Pre-diabetes is an easily measurable sign of insulin resistance but not all insulin-resistant individuals have dysglycaemia.

Recommendation: use HOMA-IR alongside HbA1c to detect early-stage SMD.

Overweight/obesity

Excess body fat is usually measured by BMI: ≥25 kg/m² = overweight, ≥30 kg/m² = obesity. For Asian populations, BMI ≥23 kg/m² defines overweight due to higher metabolic risk at lower BMI.

Limitations of BMI:

• Doesn’t show fat distribution or lean mass.
• Waist circumference or waist-to-height ratio gives better risk information.

New frameworks (EASO & Lancet Commission)

• Treat obesity as an adiposity-based chronic disease.
• Diagnosis should combine anthropometric measures (BMI + waist-to-height ratio) with clinical assessment of health impact.
• “Pre-clinical obesity”: excess fat without organ dysfunction but increased risk.
• “Clinical obesity”: excess fat causing symptoms or organ effects.

Recommendation: measure BMI plus at least one other anthropometric measure (preferably waist-to-height ratio), considering ethnic-specific cut-offs.

Isolated liver steatosis and metabolic-associated steatohepatitis

Liver fat and damage can be assessed in several ways:

• Ultrasound: widely available, easy to use, but qualitative and not very accurate.
• Fatty Liver Index (FLI): uses BMI, waist, triglycerides, and GGT to identify who needs further imaging.
• Controlled Attenuation Parameter (CAP): ultrasound-based, quantitative measurement of liver fat.
• Magnetic Resonance Imaging (MRI): precise measurement of liver triglycerides, but limited to specialized centers.

Liver function and fibrosis:

• Blood tests can screen for damage.
• Non-invasive scores like the Fibrotic NASH Index (FNI) can detect MASH and monitor improvement.
• Fibrosis can also be measured by transient elastography, MR elastography, or biopsy.
• Liver biopsy is the gold standard but is invasive and carries some risk.

Hypertension

Hypertension is defined as a blood pressure of SBP ≥140 mmHg or DBP ≥90 mmHg.
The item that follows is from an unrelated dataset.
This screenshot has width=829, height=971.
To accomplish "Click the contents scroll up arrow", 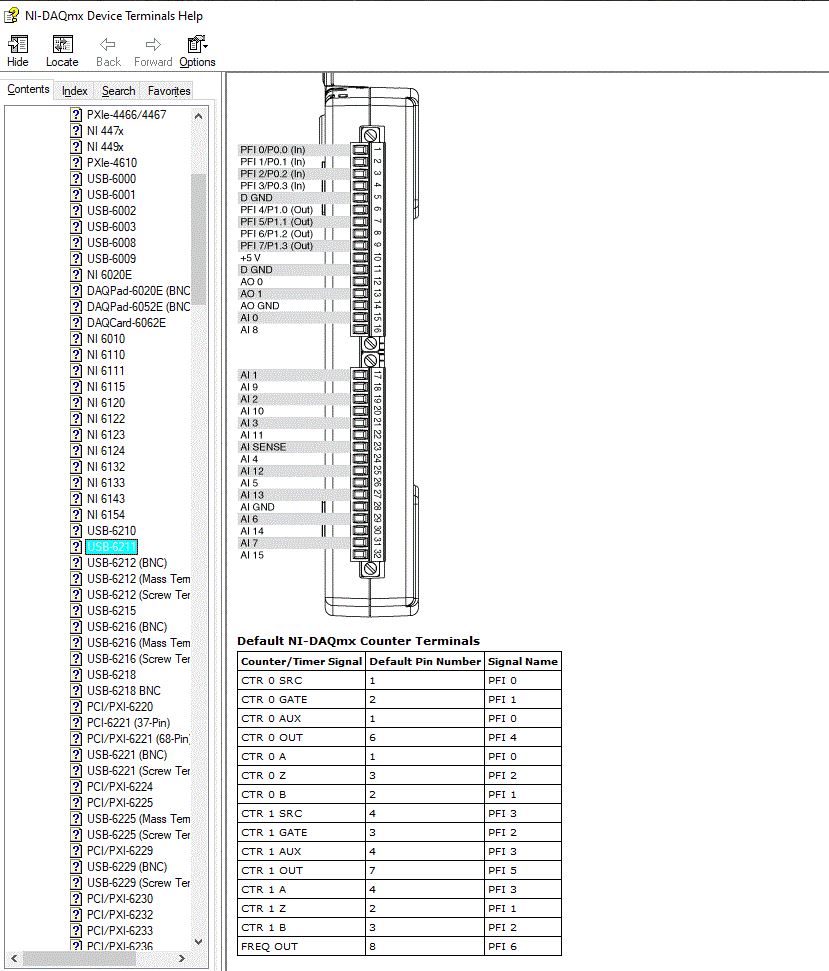I will click(198, 116).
The 2024 ESC guidelines also introduce elevated blood pressure (SBP 120–139 or DBP 70–89 mmHg) to highlight that cardiovascular risk increases continuously. Risk should be assessed alongside other factors, as even slightly elevated blood pressure can be concerning if multiple risk factors are present.

Atherogenic dyslipidaemia, atherosclerosis, and atherosclerotic cardiovascular disease

Atherogenic dyslipidaemia can occur even with normal LDL-cholesterol. ApoB is a better marker of total atherogenic particles and cardiovascular risk than LDL or non-HDL cholesterol and is recommended for assessment in SMD.

Sub-clinical atherosclerosis is common in middle-aged adults and can help identify individuals at higher risk than traditional risk models suggest. It can be detected non-invasively using ultrasound, coronary CT, or coronary artery calcium (CAC) scoring, with CAC >100 indicating elevated 10-year ASCVD risk. These measures help guide clinical decisions and risk stratification. The clinical manifestation of ASCVD is defined according to the criteria listed in Figure 6.

Asymptomatic diastolic dysfunction and heart failure with preserved ejection fraction

Asymptomatic diastolic dysfunction is detected by specific echocardiographic findings (see Supplementary data online, Table S1).

Heart failure with preserved ejection fraction (HFpEF) is diagnosed when a patient has heart failure symptoms, left ventricular ejection fraction ≥50%, and evidence of diastolic dysfunction or elevated filling pressures, often supported by BNP/NT-proBNP levels. Diagnosis is challenging, especially in obesity, because symptoms, imaging, and biomarkers can be misleading. Sometimes invasive or exercise testing is needed, and other conditions that mimic HFpEF must be excluded.

Albuminuria, estimated glomerular filtration rate, and chronic kidney disease

Guidelines recommend checking urine albumin-to-creatinine ratio (UACR) and estimated glomerular filtration rate (eGFR) at least once a year—and more frequently for higher-risk patients—to monitor kidney function and guide heart and kidney disease treatment.